Urinary tract infections (UTIs) caused by uropathogenic Escherichia coli (UPEC) can lead to severe kidney injury. However, the molecular mechanisms underlying the pathological process of kidney injury are still incompletely understood. In the present study, we demonstrate that microRNA-146b (miR-146b) deficiency aggravates kidney injury during UTIs caused by UPEC. In a mouse kidney infection model utilizing urosepsis isolate CFT073, we found that miR-146b expression significantly increased in the early stages of UPEC infection. Also, miR-146b-deficient mice displayed exacerbated inflammation in the kidney injury with severe M1 macrophage infiltration. Additionally, the results showed that miR-146b targeted interferon regulatory factor 5-regulated M1 macrophage polarization during UTIs.

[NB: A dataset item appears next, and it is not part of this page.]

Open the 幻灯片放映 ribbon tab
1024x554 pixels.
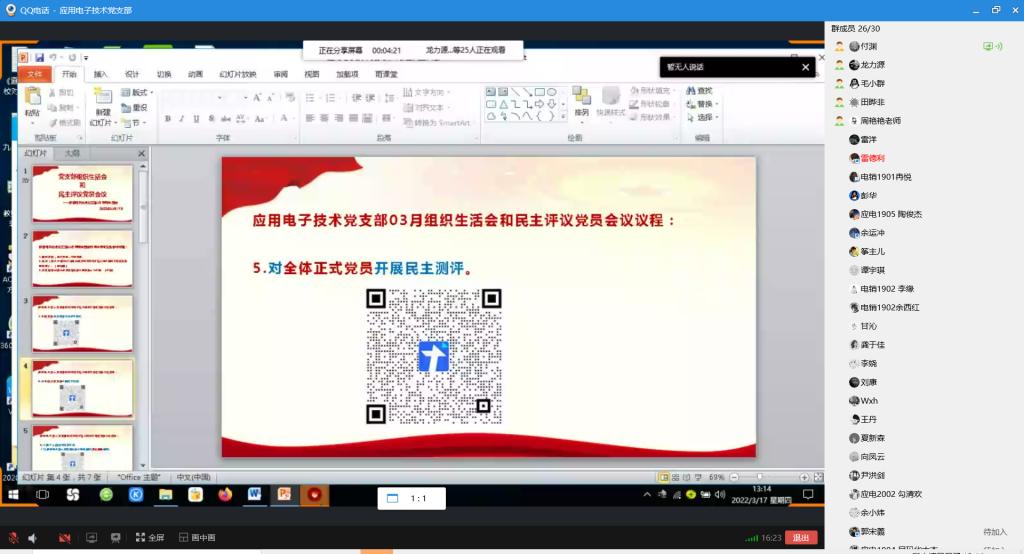[238, 74]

The results suggested that miR-146b contributed significantly to the control of kidney damage during UTIs, highlighting that miR-146b might be used as a novel therapeutic target for treating kidney injury during UTIs. IMPORTANCE Kidney injury during acute urinary tract infections (UTIs) caused by uropathogenic Escherichia coli (UPEC) is an important public health problem. However, how kidney injury develops during UPEC infection is still unclear. Although antibiotic therapy is currently an effective treatment for UTI, it cannot avoid kidney injury. MicroRNAs have gained extensive attention as essential molecules capable of regulating the autoimmune response. Among these, microRNA-146b (miR-146b) is involved in regulating inflammatory responses. In the present study, we demonstrated that miR-146b played an essential role in the development of kidney injury during UTIs caused by UPEC. The results showed that miR-146b may suppress M1 macrophage polarization and alleviate acute kidney injury. Furthermore, the miR-146b activator, agomir, in order to upregulate miR-146b, was effective in treating kidney damage by inhibiting the activation of M1 macrophages. In conclusion, our findings elucidated the mechanisms by which miR-146b alleviated kidney injury induced by UTIs, shed new light on the relationship between microRNA and bacterial infection, and provided a novel therapeutic target for treating this common bacterial infection.